Tu objetivo
Reescribe como lista el párrafo del fragmento que comienza «El 30 de junio los egipcios se habían echado a la calle» y conserva sus datos principales.

Fragmento de lectura
┌──

El Ejército arrestaba a su primer presidente elegido en las urnas, el hermano musulmán Mohamed Morsi, y tomaba las riendas. Llevaba un año en el cargo. Recuerdo a un grupo de hombres con caretas con el rostro de Morsi en la acampada de protesta de Rabaa Al Adawiya que pedía su libertad. Y a un joven con la cara ensangrentada unos días antes, el 30 de junio, haciendo la señal de la victoria en Tahrir, con un cartel en el que se leía en árabe y en inglés: «Fuera». Pedía la renuncia del islamista. La polarización de un país en dos plazas. La distopía.
Por las noches, enfrentamientos en Rabaa. Al amanecer, muertos.
El 30 de junio los egipcios se habían echado a la calle pidiendo su dimisión. Muchos factores allanaron el camino al Ejército: cortes de luz continuos, escasez en las gasolineras, una crisis económica derivada de dos años de inseguridad, la desaparición de los turistas tras la revolución de 2011 y el descontento por una Constitución hecha por y para los islamistas que muchos egipcios vieron como una amenaza a la laicidad del Estado.
Los militares dieron un ultimátum: si en 48 horas Morsi no cumplía la demanda de los egipcios, tomarían el poder. El hermano musulmán fue puesto bajo arresto por su ministro de Defensa, Abdel Fatah al Sisi. El entonces desconocido general llegaba para cumplir con la demanda popular, restablecer el orden, dar el poder a una autoridad civil, convocar elecciones. No tenía intención de presentarse… salvo que el pueblo lo pidiera. Creerle fue el mayor error que cometieron los egipcios. Algo de lo que se dieron cuenta pronto. Hoy, 10 años después, lo lamentan.

└──

Material proporcionado
┌──

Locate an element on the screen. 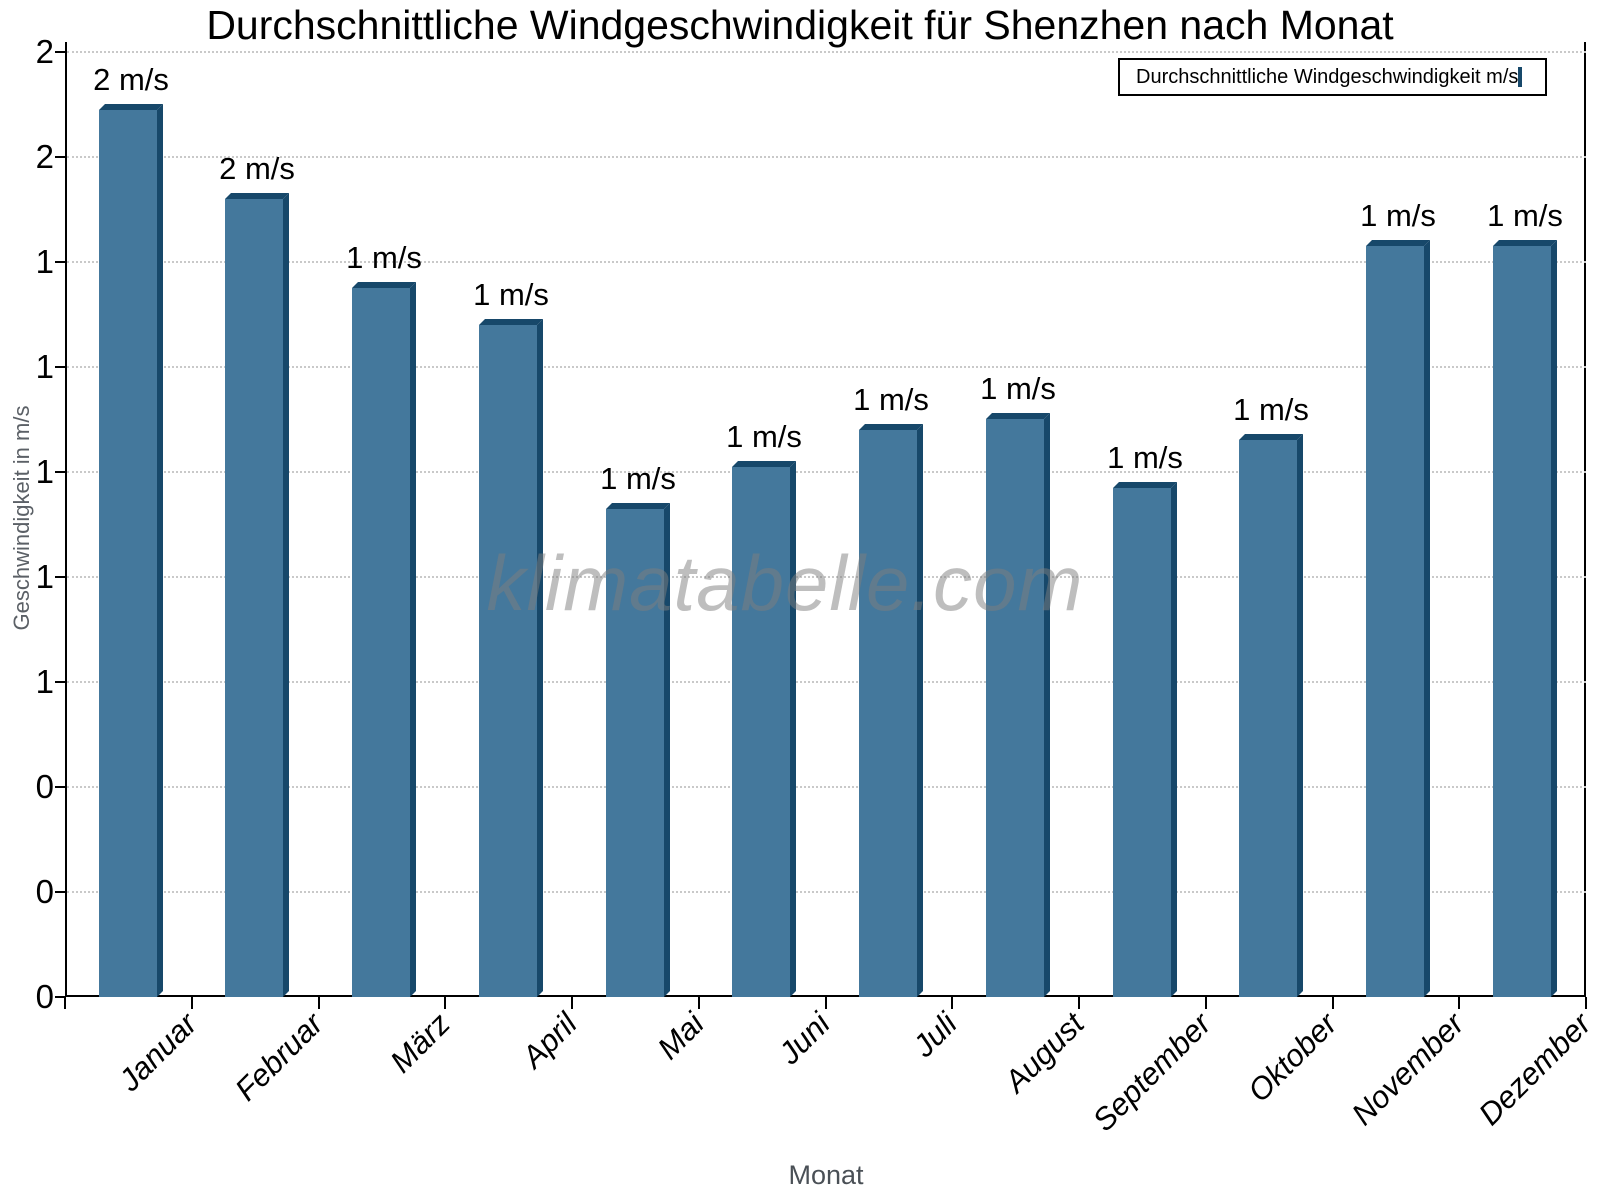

└──

Respuesta solicitada
- 30 de junio: los egipcios salen a la calle para pedir la dimisión de Morsi.
- Factores que allanaron el camino al Ejército:
  - cortes de luz continuos
  - escasez en las gasolineras
  - crisis económica derivada de dos años de inseguridad
  - desaparición de los turistas tras la revolución de 2011
  - descontento por una Constitución hecha por y para los islamistas, que muchos egipcios vieron como una amenaza a la laicidad del Estado